|Publication Type||Journal Article|
|Year of Publication||2017|
|Authors||Dukik, K, Muñoz, JF, Jiang, Y, Feng, P, Sigler, L, J Stielow, B, Freeke, J, Jamalian, A, van den Ende, BGerrits, McEwen, JG, Clay, OK, Schwartz, IS, Govender, NP, Maphanga, TG, Cuomo, CA, Moreno, LF, Kenyon, C, Borman, AM, de Hoog, S|
|Date Published||2017 May|
|Keywords||Blastomyces, Chrysosporium, Genome, Fungal, Histoplasma, Humans, Microscopy, Mycelium, Mycoses, North America, Onygenales, Phenotype, Phylogeny, Sequence Analysis, DNA, South Africa, Spores, Fungal|
Recent discoveries of novel systemic fungal pathogens with thermally dimorphic yeast-like phases have challenged the current taxonomy of the Ajellomycetaceae, a family currently comprising the genera Blastomyces, Emmonsia, Emmonsiellopsis, Helicocarpus, Histoplasma, Lacazia and Paracoccidioides. Our morphological, phylogenetic and phylogenomic analyses demonstrated species relationships and their specific phenotypes, clarified generic boundaries and provided the first annotated genome assemblies to support the description of two new species. A new genus, Emergomyces, accommodates Emmonsia pasteuriana as type species, and the new species Emergomyces africanus, the aetiological agent of case series of disseminated infections in South Africa.
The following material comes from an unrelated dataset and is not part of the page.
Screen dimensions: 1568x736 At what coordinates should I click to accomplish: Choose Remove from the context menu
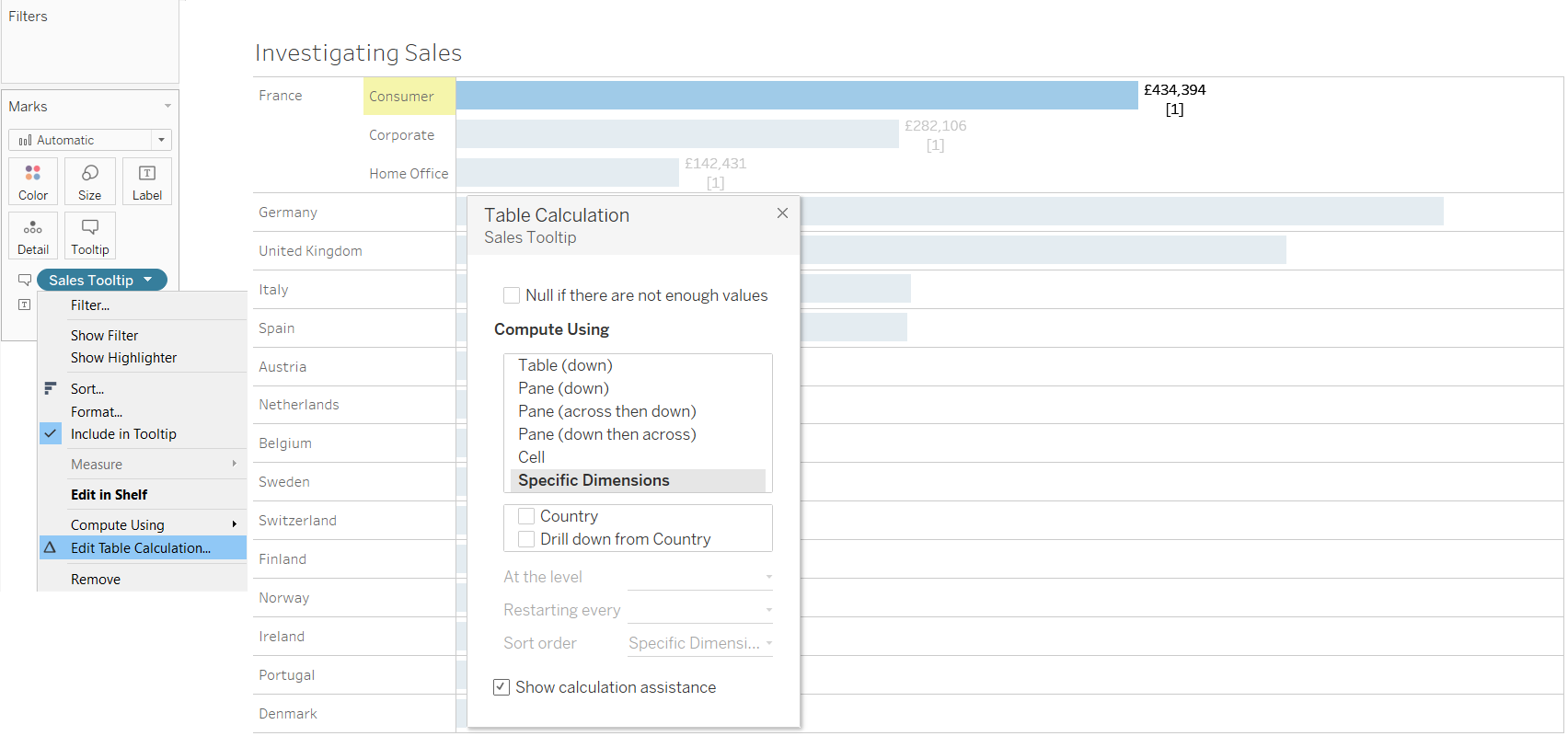(x=96, y=580)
Both species produce small yeast cells that bud at a narrow base at 37°C and lack adiaspores, classically associated with the genus Emmonsia. Another novel dimorphic pathogen, producing broad-based budding cells at 37°C and occurring outside North America, proved to belong to the genus Blastomyces, and is described as Blastomyces percursus.